Agnès Ducharne, hydrologue chercheuse au CNRS, a manifesté car le canal, dont le chantier a débuté en 2022, est selon elle "un projet nuisible", "du siècle passé". Pour elle, "la communauté des chercheurs en sciences de l'environnement mesure que les politiques qui vont vers l'artificialisation sont nuisibles".
La défilé bon enfant avec fanfare et libellules géantes est organisé avec le soutien de l'Alliance écologique et sociale, incluant notamment la FSU, Solidaires, la Confédération paysanne, Greenpeace et les Amis de la Terre.
Pour ses défenseurs, le canal Seine-Nord Europe, qui doit relier la Seine à l'Escaut et aux grands ports du nord du continent grâce à 107 km de voies fluviales à grand gabarit, constitue une "solution écologique" qui réduirait le transport routier.
Mais les opposants critiquent cette autoroute fluviale pour son coût, son impact sur la biodiversité et les ressources en eau, craignant qu'il n'y ait pas de report modal mais plutôt une augmentation effrénée des flux.
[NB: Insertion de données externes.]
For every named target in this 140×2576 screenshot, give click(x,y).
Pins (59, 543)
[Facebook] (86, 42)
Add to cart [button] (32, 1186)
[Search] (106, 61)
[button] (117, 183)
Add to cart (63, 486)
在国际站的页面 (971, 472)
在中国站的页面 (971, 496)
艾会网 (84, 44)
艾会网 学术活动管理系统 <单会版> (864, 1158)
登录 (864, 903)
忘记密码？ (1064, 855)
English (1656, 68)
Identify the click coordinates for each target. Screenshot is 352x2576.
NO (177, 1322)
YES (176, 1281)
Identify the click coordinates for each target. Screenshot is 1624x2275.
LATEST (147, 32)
Son coût prévisionnel estimé en 2019 est de 5 milliards d'euros, financés par l'Etat, des collectivités locales et des fonds européens. Déjà très supérieur aux estimations initiales, ce budget devrait être révisé en nette hausse.
Les opposants dénoncent aussi un "désastre environnemental", lié à l'artificialisation de "3.200 hectares de terres agricoles", "300 espèces protégées" menacées, ou encore une importante retenue d'eau, le tout compensé par des mesures jugées "illusoires".